Instruction 1: In the excerpt on the SEBI Investment Advisers Regulations, why might tax professionals come within the scope of an investment adviser? Answer in one to three sentences.

SEBI (Investment Advisers) Regulations, 2013
Since, Investment Adviser is one of the Financial Intermediary and regulated by SEBI, Regulations, Circulars and guidelines are issued by it which are to be adhered by the Investment advisers. The regulations are known as SEBI (Investment Advisers) Regulations, 2013 (“ IA Regulations ”) which were first notified by SEBI in the official gazette on 21st January 2013 to regulate and streamline the activities of individuals and entities offering investment advisory services. These regulations were implemented to ensure transparency, accountability, and investor protection in the financial advisory sector. While the primary objective of these regulations was to safeguard investors’ interests, they have also had a significant impact on tax professionals in India who offer financial advisory services.
IA Regulations provide that no person shall act as an investment adviser or hold itself out as an investment adviser unless he has obtained a certificate of registration from the SEBI. No person, while dealing in distribution of securities, shall use the nomenclature ‘Independent Financial Adviser (IFA)’ or ‘Wealth Adviser’ or any other similar name unless registered with the SEBI as Registered Investment Adviser (“RIA”). Hence, registration is compulsory for carrying out investment advisory activities. In India, there are 1328 registered Investment Advisers as on 31st July 2023.
Let us first understand the concept of Investment adviser and certain Key definitions related to it.
According to Reg. 2 (1) (m) of IA Regulations, “investment adviser” means any person, who for consideration, is engaged in the business of providing investment advice to clients or other persons or group of persons and includes any person who holds out himself as an investment adviser, by whatever name called;
as per Reg. 2 (1) (g) “consideration” means any form of economic benefit including non-cash benefit, received or receivable for providing investment advice;
as per Reg. 2 (1) (l) “investment advice” means advice relating to investing in, purchasing, selling or otherwise dealing in securities or investment products, and advice on investment portfolio containing securities or investment products, whether written, oral or through any other means of communication for the benefit of the client and shall include financial planning:
Provided that investment advice given through newspaper, magazines, any electronic or broadcasting or telecommunications medium, which is widely available to the public shall not be considered as investment advice for the purpose of these regulations;
And as per Reg. 2 (h) “financial planning” shall include analysis of clients’ current financial situation, identification of their financial goals, and developing and recommending financial strategies to realise such goals;
Hence, it is clear that to be RIA, the person must provide investment advice for consideration and also include the person who helps his clients to accomplish their financial goals by recommending them financial strategies after analysing their financial situation.
IA regulations provide for smooth functioning of RIA by providing them a Code of Conduct of Investment Adviser and guidelines for do’s and don’ts. Due to this, there is transparency, proper disclosure including disclosure on Conflict of Interest and thereby increases Investor confidence.
The industry has various investment advisers, both registered and unregistered. Sometimes, tax professionals may also give advice to their clients that could be regarded as investment advice, unless they exercise due diligence and care. In today’s complex and busy world, clients expect tax professionals to advise them not only on tax planning but also on investment planning. This may result in these professionals providing investment advice and falling under the scope of Investment adviser, either directly or indirectly.

Instruction 2: In the records, replace "GUI agent" with "interface agent" from the line with "Task: Select the third Pin digit box" to the line with "Action: pos(49,93)", and give those lines with everything else unchanged.

Data for this exercise:
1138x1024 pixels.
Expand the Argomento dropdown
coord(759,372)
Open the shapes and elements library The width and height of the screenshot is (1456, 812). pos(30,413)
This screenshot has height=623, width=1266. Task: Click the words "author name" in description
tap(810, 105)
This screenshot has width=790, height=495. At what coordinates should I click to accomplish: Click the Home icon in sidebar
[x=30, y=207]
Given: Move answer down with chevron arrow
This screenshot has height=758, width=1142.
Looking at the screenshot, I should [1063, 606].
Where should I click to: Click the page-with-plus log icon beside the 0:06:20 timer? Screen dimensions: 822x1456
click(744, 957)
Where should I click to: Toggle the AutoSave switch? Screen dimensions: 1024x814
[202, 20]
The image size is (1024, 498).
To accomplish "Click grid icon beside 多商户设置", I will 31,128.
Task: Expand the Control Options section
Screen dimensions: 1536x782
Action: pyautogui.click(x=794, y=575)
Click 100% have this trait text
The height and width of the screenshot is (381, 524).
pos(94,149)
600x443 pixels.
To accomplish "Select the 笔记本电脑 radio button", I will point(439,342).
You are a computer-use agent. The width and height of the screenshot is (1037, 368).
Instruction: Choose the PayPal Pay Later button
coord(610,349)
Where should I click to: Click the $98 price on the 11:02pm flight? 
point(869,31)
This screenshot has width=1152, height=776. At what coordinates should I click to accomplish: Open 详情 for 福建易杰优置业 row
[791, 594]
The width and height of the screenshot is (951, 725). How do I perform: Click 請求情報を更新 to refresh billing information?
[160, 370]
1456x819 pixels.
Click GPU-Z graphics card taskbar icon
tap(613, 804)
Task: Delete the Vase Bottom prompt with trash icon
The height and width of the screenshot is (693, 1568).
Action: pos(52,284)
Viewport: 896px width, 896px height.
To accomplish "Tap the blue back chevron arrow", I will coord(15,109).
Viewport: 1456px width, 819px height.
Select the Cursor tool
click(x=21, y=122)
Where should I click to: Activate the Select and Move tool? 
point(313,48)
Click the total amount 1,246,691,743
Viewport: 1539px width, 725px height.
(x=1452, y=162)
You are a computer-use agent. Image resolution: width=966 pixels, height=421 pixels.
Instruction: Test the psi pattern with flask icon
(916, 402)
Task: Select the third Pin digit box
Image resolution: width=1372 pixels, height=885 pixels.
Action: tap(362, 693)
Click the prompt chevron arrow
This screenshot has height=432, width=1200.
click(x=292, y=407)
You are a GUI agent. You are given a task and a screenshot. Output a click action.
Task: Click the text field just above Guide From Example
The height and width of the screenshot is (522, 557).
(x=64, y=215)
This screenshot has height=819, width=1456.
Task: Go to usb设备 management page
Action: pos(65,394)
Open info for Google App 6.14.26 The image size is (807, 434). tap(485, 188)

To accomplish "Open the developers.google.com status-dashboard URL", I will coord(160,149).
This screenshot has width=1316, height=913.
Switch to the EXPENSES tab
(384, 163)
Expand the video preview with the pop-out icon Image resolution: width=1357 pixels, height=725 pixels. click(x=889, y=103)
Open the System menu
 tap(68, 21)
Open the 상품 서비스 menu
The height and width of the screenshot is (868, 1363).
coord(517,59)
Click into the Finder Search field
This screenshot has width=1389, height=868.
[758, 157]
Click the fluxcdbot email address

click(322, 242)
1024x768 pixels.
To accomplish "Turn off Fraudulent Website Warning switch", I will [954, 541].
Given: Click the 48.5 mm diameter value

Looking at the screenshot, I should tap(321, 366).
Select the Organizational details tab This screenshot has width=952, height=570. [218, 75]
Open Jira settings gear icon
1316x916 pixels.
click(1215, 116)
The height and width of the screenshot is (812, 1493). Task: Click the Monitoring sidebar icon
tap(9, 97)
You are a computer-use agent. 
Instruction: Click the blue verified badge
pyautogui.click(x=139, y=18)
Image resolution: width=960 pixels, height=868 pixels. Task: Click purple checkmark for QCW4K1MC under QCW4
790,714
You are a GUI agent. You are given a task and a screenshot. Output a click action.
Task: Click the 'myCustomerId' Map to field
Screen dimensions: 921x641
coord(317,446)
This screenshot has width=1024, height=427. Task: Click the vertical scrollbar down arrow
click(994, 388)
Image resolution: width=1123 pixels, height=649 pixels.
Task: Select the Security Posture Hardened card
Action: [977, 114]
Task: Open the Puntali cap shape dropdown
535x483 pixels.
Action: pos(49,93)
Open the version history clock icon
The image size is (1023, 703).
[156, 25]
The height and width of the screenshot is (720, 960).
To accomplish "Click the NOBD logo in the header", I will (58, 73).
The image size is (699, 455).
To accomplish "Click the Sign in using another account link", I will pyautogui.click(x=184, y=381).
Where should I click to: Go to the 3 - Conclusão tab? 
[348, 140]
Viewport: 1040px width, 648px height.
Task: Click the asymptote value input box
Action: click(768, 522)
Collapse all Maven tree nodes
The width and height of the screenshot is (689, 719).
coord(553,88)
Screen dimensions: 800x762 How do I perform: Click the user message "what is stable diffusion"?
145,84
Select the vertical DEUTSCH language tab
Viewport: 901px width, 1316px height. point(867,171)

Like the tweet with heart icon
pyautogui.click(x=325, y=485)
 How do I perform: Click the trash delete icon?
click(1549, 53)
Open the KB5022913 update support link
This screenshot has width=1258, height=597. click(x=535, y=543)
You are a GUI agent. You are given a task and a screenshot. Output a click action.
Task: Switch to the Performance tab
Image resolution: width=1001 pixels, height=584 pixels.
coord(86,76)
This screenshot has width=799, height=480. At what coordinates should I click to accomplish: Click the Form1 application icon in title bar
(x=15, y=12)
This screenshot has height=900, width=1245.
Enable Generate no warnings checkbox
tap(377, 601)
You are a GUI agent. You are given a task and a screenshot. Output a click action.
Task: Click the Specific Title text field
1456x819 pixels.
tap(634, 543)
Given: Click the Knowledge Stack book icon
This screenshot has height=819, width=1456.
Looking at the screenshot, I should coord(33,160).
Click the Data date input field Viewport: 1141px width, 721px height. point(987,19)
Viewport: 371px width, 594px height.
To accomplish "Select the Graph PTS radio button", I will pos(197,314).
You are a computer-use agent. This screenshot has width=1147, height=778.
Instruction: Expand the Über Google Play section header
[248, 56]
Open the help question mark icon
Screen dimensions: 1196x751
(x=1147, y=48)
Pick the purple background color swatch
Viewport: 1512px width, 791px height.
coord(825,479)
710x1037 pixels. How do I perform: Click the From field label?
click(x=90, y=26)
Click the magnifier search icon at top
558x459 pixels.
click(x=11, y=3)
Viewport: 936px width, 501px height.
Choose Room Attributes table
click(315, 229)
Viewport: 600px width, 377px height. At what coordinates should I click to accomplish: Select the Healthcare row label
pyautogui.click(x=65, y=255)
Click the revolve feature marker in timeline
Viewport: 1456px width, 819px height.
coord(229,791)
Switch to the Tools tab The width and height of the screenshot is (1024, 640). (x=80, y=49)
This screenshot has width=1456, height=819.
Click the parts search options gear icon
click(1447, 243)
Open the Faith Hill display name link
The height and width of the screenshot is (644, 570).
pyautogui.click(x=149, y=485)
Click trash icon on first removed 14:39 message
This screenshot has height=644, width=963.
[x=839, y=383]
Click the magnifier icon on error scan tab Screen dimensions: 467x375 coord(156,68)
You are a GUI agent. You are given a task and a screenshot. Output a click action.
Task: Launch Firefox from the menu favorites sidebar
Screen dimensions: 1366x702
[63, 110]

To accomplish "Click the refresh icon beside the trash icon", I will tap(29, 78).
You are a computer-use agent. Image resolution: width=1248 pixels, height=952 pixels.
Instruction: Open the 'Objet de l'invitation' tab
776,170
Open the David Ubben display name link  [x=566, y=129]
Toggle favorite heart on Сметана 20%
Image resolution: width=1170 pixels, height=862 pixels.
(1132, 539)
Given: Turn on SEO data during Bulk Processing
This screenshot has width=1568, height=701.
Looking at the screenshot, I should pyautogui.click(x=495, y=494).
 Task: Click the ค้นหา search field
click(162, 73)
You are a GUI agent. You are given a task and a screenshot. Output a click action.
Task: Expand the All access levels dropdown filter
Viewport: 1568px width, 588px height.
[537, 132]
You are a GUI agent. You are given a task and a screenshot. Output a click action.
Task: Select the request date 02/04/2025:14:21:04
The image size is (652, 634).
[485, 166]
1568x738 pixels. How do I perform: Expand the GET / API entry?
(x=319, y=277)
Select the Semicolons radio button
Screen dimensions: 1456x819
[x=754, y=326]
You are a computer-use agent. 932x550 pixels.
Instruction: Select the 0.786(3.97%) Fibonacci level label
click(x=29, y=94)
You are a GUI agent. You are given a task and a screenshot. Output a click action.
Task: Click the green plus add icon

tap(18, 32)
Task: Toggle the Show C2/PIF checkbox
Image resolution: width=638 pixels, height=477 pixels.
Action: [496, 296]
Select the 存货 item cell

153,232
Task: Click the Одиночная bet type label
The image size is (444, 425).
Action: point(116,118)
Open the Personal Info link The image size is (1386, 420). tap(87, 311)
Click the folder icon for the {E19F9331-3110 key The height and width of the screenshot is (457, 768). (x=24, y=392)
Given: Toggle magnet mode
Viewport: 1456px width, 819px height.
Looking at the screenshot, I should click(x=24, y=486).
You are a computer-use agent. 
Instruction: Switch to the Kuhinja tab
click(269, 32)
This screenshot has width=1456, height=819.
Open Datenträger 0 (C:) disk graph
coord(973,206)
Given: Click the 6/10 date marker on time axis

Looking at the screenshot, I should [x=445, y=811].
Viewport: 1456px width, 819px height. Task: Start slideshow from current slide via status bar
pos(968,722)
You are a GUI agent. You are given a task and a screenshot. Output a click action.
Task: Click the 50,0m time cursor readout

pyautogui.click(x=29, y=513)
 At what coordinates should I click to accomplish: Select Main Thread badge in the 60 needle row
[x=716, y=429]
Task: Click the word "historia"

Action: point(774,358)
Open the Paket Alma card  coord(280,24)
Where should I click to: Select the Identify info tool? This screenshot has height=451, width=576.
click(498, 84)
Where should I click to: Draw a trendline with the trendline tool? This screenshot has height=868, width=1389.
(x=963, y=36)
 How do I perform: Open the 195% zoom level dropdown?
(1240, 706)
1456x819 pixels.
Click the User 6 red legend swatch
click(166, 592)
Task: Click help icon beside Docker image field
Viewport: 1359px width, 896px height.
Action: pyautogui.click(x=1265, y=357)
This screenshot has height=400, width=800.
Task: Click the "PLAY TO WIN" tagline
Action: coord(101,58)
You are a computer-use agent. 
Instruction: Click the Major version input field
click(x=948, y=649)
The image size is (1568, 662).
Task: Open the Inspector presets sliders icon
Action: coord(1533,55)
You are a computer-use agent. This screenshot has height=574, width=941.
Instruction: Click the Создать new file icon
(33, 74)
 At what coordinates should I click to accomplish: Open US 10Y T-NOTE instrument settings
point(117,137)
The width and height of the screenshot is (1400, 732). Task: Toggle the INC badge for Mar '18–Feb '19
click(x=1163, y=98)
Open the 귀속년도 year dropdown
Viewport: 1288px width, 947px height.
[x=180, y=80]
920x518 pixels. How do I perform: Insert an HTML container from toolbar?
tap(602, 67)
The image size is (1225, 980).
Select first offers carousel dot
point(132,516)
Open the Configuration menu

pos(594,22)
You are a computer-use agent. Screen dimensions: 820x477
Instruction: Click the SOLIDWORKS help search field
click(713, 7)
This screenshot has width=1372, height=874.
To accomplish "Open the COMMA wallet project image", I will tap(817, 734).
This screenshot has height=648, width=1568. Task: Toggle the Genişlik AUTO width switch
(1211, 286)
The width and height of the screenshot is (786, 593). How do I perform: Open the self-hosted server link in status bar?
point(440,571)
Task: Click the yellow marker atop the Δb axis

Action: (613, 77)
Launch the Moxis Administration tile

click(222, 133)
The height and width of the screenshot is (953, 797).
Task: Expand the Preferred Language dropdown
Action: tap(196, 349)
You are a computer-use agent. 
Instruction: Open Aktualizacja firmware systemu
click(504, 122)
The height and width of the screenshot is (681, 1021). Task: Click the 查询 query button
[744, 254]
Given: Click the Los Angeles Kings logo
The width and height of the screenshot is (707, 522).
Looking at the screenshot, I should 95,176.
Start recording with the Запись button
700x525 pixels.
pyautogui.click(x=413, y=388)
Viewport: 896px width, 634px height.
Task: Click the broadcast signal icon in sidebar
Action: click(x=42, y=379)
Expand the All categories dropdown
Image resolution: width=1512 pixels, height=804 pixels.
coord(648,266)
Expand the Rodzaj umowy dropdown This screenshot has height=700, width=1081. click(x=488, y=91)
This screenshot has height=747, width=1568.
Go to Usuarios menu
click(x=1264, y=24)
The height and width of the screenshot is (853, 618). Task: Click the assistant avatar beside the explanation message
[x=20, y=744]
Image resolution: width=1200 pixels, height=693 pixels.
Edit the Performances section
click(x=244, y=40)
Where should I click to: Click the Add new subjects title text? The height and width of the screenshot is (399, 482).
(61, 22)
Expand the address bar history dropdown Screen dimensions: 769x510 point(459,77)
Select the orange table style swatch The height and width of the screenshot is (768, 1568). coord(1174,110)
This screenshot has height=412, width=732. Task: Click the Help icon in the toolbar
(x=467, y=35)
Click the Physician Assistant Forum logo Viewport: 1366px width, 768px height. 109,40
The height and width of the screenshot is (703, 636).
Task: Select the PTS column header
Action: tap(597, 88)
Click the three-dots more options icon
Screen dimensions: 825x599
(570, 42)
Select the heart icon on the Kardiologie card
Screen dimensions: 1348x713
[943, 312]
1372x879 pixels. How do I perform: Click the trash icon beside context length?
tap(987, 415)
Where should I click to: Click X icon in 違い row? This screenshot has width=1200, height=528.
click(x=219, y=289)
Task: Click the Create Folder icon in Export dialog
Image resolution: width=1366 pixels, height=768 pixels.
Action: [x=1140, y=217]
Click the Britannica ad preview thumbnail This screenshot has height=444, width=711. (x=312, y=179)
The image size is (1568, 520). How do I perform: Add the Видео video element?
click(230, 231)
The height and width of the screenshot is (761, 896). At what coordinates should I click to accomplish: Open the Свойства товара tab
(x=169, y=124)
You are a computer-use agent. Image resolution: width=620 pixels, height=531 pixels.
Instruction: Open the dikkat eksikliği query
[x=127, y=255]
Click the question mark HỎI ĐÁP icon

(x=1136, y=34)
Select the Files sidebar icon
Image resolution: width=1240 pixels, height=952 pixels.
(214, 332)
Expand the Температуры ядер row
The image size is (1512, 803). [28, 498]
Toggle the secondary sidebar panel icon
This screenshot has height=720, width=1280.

Complete response 1: Clients today expect tax professionals to advise them on investment planning as well as tax planning. Unless these professionals exercise due diligence and care, they may give advice that could be regarded as investment advice. This may bring them within the scope of an investment adviser, directly or indirectly.

Complete response 2:
Task: Select the third Pin digit box
Image resolution: width=1372 pixels, height=885 pixels.
Action: tap(362, 693)
Click the prompt chevron arrow
This screenshot has height=432, width=1200.
click(x=292, y=407)
You are a interface agent. You are given a task and a screenshot. Output a click action.
Task: Click the text field just above Guide From Example
The height and width of the screenshot is (522, 557).
(x=64, y=215)
This screenshot has height=819, width=1456.
Task: Go to usb设备 management page
Action: pos(65,394)
Open info for Google App 6.14.26 The image size is (807, 434). tap(485, 188)

To accomplish "Open the developers.google.com status-dashboard URL", I will coord(160,149).
This screenshot has width=1316, height=913.
Switch to the EXPENSES tab
(384, 163)
Expand the video preview with the pop-out icon Image resolution: width=1357 pixels, height=725 pixels. click(x=889, y=103)
Open the System menu
 tap(68, 21)
Open the 상품 서비스 menu
The height and width of the screenshot is (868, 1363).
coord(517,59)
Click into the Finder Search field
This screenshot has width=1389, height=868.
[758, 157]
Click the fluxcdbot email address

click(322, 242)
1024x768 pixels.
To accomplish "Turn off Fraudulent Website Warning switch", I will [954, 541].
Given: Click the 48.5 mm diameter value

Looking at the screenshot, I should tap(321, 366).
Select the Organizational details tab This screenshot has width=952, height=570. [218, 75]
Open Jira settings gear icon
1316x916 pixels.
click(1215, 116)
The height and width of the screenshot is (812, 1493). Task: Click the Monitoring sidebar icon
tap(9, 97)
You are a computer-use agent. 
Instruction: Click the blue verified badge
pyautogui.click(x=139, y=18)
Image resolution: width=960 pixels, height=868 pixels. Task: Click purple checkmark for QCW4K1MC under QCW4
790,714
You are a interface agent. You are given a task and a screenshot. Output a click action.
Task: Click the 'myCustomerId' Map to field
Screen dimensions: 921x641
coord(317,446)
This screenshot has width=1024, height=427. Task: Click the vertical scrollbar down arrow
click(994, 388)
Image resolution: width=1123 pixels, height=649 pixels.
Task: Select the Security Posture Hardened card
Action: [977, 114]
Task: Open the Puntali cap shape dropdown
535x483 pixels.
Action: pos(49,93)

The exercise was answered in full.